Earlier Friday, Dr. James Steinhauser, EPISD's former assistant superintendent for research evaluation testing and planning (2008-15), testified about being asked by the FBI to compare the number of 10th graders at other schools to Bowie High School, where the cheating was originally discovered. Steinhauser said he found 17 to 18 percent of the students at Bowie were sophomores, when it should have been more like 25 percent.

Steinhauser said he notified then EPISD superintendent Lorenzo Garcia, who indicated he was already aware of the date and told him he would look into it. Garcia was earlier convicted of conspiracy to defraud the government and has already served two and a half years in federal prison.

Steinhauser said the FBI asked him to also look at the transcripts of 289 Austin High students.  "They asked me which students should not have graduated because of attendance issues," Steinhauser told the jury.

State law required, at the time, for students to have 90 percent attendance and a passing grade to receive credit. Students with 75 to 89 percent attendance could be approved, but only with documentation of a principal's plan.

"I flagged 34 transcripts I felt needed further study," Steinhauser testified. "I gave that information to the FBI. I found several students would not have graduated under the 90 percent rule."

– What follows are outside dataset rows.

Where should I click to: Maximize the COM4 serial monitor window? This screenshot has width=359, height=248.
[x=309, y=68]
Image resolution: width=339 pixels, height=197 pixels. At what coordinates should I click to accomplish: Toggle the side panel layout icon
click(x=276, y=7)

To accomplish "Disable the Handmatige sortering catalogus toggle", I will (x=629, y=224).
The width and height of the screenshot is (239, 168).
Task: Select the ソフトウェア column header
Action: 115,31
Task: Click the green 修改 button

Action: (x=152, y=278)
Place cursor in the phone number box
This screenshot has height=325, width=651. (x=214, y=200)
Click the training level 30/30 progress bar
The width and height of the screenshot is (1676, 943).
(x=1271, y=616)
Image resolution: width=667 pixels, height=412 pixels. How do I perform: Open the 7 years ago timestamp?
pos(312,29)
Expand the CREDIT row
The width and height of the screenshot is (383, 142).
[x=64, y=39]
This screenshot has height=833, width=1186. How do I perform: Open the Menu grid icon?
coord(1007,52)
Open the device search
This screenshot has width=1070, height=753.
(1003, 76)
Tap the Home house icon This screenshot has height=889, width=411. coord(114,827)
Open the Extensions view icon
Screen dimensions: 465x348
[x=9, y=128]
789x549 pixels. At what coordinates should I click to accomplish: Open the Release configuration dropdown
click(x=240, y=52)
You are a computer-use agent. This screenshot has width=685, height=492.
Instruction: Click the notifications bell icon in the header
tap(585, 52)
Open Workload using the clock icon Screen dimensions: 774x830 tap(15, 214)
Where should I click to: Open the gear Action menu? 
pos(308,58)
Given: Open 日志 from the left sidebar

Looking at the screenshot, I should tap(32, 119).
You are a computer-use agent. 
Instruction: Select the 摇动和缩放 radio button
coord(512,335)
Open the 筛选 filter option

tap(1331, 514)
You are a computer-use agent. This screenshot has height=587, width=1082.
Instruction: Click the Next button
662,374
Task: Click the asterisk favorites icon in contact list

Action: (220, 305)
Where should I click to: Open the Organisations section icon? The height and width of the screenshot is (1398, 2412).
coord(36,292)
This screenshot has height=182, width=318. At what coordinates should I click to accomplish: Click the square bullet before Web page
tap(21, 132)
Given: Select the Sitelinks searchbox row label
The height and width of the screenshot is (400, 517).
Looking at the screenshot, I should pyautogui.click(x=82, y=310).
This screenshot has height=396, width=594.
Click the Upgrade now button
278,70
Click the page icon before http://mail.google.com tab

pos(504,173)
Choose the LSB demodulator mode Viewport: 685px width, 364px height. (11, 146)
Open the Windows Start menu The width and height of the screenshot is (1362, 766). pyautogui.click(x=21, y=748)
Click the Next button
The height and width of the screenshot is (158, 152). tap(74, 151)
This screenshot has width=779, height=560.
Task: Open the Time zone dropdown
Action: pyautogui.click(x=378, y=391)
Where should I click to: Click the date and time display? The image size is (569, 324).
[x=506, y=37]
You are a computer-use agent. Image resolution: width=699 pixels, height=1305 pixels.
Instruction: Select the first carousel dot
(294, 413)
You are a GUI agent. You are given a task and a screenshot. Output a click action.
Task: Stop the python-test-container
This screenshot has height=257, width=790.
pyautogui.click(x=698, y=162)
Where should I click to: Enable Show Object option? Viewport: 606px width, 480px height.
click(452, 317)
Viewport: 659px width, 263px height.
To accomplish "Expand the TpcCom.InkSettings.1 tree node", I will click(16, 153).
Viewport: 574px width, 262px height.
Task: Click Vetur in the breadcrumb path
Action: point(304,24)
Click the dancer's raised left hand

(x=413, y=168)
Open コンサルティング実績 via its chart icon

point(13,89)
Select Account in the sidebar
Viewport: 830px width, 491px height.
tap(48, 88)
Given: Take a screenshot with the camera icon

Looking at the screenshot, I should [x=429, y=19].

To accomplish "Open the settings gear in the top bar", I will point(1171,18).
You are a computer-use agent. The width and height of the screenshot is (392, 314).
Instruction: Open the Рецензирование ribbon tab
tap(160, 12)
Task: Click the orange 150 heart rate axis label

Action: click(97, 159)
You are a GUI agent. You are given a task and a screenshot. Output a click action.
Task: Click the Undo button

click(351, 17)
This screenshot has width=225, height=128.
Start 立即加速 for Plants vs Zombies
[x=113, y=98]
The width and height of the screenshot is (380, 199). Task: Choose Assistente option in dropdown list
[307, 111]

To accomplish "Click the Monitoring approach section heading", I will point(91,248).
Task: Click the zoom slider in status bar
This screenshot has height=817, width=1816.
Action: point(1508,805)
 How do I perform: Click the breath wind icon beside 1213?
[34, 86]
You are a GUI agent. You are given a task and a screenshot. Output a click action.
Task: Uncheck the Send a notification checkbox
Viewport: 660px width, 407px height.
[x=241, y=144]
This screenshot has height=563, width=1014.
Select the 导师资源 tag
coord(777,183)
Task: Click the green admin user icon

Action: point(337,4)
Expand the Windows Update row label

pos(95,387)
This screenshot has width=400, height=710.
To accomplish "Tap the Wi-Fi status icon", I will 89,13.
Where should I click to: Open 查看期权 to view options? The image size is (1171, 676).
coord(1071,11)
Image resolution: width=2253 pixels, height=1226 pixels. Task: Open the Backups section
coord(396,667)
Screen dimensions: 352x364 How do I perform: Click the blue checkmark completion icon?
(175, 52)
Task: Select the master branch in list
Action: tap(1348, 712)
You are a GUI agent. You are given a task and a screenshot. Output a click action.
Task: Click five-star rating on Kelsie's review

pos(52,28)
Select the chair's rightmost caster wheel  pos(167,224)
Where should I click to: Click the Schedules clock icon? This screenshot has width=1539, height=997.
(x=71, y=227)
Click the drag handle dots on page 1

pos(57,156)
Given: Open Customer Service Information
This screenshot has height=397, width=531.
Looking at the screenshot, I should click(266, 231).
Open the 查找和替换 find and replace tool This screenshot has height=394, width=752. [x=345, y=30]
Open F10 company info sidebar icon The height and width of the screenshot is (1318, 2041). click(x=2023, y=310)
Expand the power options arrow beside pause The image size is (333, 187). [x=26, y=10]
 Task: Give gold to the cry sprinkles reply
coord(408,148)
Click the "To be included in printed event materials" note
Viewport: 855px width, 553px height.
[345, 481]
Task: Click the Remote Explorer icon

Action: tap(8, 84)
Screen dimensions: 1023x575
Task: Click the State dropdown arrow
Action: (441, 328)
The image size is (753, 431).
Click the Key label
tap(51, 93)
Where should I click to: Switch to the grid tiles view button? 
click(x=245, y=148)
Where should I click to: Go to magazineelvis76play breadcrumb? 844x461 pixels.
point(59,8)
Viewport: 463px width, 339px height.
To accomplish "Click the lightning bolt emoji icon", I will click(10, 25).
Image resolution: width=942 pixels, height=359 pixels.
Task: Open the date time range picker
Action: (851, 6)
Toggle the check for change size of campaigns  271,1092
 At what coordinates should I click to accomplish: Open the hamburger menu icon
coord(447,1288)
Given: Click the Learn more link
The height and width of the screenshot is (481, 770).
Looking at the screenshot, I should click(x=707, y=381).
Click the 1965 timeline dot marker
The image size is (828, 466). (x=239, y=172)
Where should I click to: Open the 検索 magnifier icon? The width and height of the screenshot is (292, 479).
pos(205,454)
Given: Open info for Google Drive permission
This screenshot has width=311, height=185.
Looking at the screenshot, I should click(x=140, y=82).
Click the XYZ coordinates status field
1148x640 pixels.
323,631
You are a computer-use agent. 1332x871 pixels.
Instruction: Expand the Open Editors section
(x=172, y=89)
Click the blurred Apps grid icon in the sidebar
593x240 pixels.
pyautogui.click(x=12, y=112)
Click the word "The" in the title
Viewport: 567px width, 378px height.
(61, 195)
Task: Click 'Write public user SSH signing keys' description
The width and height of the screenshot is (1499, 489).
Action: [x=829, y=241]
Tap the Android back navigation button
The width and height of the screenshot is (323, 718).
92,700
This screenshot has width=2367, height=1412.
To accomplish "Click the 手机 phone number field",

"Would Austin have missed the Adequate Yearly Progress (AYP) rating needed without those students graduating?" U.S. Attorney Debra Kanof asked Steinhauser.

"Yes," Steinhauser replied.

Testimony is scheduled to continue on Monday at 9 a.m. at the Federal Courthouse. In addition to Tanner and Tegmeyer, former EPISD Associate Superintendent James Anderson is accused of conspiracy to defraud the federal government. Thomas is charged with retaliating against a witness or a victim. Former Austin Assistant Principal Nancy Love is charged with retaliating against a witness or victim and false declaration before a grand jury.

The administrators allegedly engaged in schemes designed to discourage at-risk students from registering in schools, to under-represent at-risk student populations with the schools and fraudulently award class credits to students falsely increasing graduation rates of schools, changing attendance records of students and manipulating students grade levels to avoid state accountability tests.